[RECORD SET — start]
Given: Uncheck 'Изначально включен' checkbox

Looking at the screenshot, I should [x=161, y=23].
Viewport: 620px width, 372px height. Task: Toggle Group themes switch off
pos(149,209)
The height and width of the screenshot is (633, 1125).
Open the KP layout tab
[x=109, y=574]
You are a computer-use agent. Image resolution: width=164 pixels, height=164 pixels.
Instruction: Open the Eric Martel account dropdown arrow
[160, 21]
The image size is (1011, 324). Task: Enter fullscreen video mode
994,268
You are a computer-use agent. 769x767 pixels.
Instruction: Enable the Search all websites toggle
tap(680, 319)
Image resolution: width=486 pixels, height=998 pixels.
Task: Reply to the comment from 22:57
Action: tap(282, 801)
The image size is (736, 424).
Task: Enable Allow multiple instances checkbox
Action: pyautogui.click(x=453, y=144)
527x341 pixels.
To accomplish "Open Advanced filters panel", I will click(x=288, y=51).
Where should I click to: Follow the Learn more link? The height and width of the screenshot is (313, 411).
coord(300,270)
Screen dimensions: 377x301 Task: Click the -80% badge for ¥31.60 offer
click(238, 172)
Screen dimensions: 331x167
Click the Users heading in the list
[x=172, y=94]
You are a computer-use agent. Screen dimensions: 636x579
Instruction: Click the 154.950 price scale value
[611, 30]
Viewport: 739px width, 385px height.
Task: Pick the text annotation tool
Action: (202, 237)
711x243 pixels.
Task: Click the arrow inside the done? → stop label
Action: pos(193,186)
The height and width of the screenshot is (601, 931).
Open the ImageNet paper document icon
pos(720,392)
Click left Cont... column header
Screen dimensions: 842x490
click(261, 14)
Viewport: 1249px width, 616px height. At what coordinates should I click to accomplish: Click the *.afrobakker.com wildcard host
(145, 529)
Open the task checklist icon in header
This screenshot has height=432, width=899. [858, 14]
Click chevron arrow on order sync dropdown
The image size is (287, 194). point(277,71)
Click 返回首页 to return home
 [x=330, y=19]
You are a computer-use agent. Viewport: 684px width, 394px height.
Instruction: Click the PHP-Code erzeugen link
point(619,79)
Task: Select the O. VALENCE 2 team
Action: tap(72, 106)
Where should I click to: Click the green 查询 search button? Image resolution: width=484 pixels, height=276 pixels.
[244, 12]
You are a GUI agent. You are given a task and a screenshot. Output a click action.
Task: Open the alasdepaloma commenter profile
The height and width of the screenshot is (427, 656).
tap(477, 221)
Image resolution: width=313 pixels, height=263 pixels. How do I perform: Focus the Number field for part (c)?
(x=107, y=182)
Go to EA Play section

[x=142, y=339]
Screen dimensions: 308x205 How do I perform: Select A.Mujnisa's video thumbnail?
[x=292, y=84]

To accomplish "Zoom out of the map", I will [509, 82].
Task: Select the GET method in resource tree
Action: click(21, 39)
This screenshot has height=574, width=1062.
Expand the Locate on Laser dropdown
[RECORD SET — finish]
# WORK TASK
Report, with a number and no other words, how many lines of the listing contain "agent".

# ANSWER BOX
5